Between 2015 and 2024, Southeast Europe exported approximately 10–15 TWh of electricity annually to EU markets, with peak years exceeding 18 TWh. Serbia alone has periodically exported 3–5 TWh per year, depending on hydrological conditions and domestic demand.
Under current carbon pricing assumptions, up to 60–70% of these export volumes are at risk of becoming economically unviable unless restructured. This implies a potential contraction of 8–10 TWh annually in cross-border flows, equivalent to €800 million–€1.2 billion in lost trading value at current price levels.
At the same time, trading margins on remaining flows are increasing. For active traders, capturing a €20–40/MWh spread on 1 TWh of traded volume translates into €20–40 million in gross margin, explaining the surge in market participation.
Case study: Serbia–Hungary corridor
The Serbia–Hungary interconnection illustrates the new trading logic.
Hungary, fully integrated into the EU ETS, reflects carbon costs in its wholesale prices. Serbia, operating outside the ETS, maintains lower generation costs but faces CBAM exposure on exports.
During high-demand periods in winter 2026, the price spread between HUPX baseload and SEEPEX baseload exceeded €30/MWh, with intraday spikes reaching €50/MWh. Traders positioned on this spread were able to capture margins by:
• Scheduling exports during peak price windows
• Hedging forward positions against expected carbon price increases
• Exploiting congestion patterns on interconnectors
This corridor has effectively become a testing ground for carbon-driven electricity arbitrage in Southeast Europe.
Structural risks emerging
While trading activity is increasing, the system is also becoming more fragile.
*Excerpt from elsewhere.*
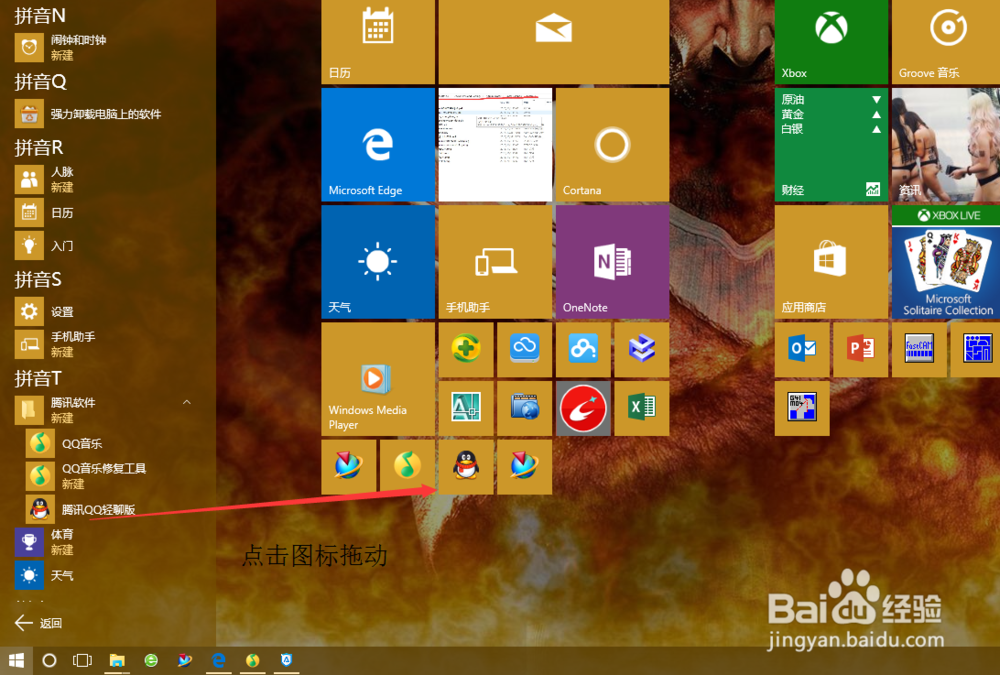This screenshot has height=675, width=1000.
Task: Open the Windows Media Player tile
Action: click(x=377, y=378)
Price volatility is intensifying, particularly during periods of:
• Low renewable output in the EU
• Cold weather demand spikes
• Transmission congestion
In such conditions, price swings of €100/MWh within 24 hours are no longer unusual.
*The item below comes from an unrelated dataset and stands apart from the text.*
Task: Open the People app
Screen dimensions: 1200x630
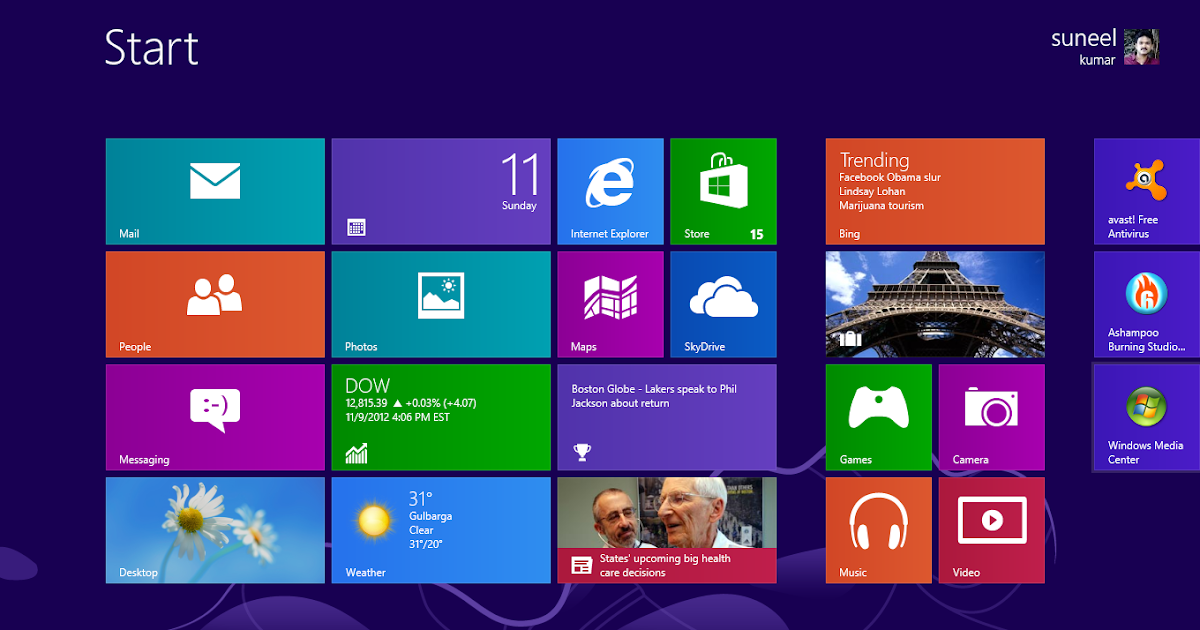Action: pos(214,304)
At the same time, the growing role of speculative capital introduces non-fundamental flows, where electricity movements are driven more by trading strategies than by system optimisation. This can complicate balancing operations for transmission system operators such as EMS (Serbia) and CGES (Montenegro).
Liquidity is also becoming more fragmented. While trading volumes are increasing, much of the activity is concentrated in short-term markets, reducing visibility for long-term investment decisions.
Investment signals are shifting
Perhaps the most significant impact lies in how CBAM-driven trading dynamics are reshaping investment signals.
Coal-based generation, once the backbone of export strategies, is facing structural decline. Even with low operating costs, the inability to compete in carbon-adjusted markets reduces long-term revenue certainty.
In contrast, renewable energy is gaining a dual advantage:
• Lower marginal cost
• Full compatibility with EU carbon pricing
Wind and solar projects in Serbia, Bosnia and Montenegro—typically with CAPEX ranges of €0.9–1.3 million/MW for wind and €0.5–0.8 million/MW for solar—are increasingly positioned not just as domestic supply assets but as export-oriented, carbon-compliant generation platforms.
Battery storage is emerging as a critical complement. With intraday spreads frequently exceeding €50/MWh, BESS systems with 1–2 hour duration can capture arbitrage value while supporting grid stability.
A transitional market becomes a trading frontier
What is emerging across Southeast Europe is not merely an adjustment to carbon policy, but the formation of a new type of electricity market.
It is a market where:
• Carbon defines competitiveness
• Price spreads drive capital flows
• Trading strategies shape physical electricity movements
In this environment, value is shifting away from pure generation and toward market access, portfolio optimisation, and carbon positioning.
The Western Balkans, positioned between a carbon-priced EU and a legacy coal-based system, are becoming a frontier zone for carbon-linked electricity trading—a space where regulatory asymmetry creates both opportunity and instability, and where the next phase of market evolution will be defined as much by financial strategy as by physical infrastructure.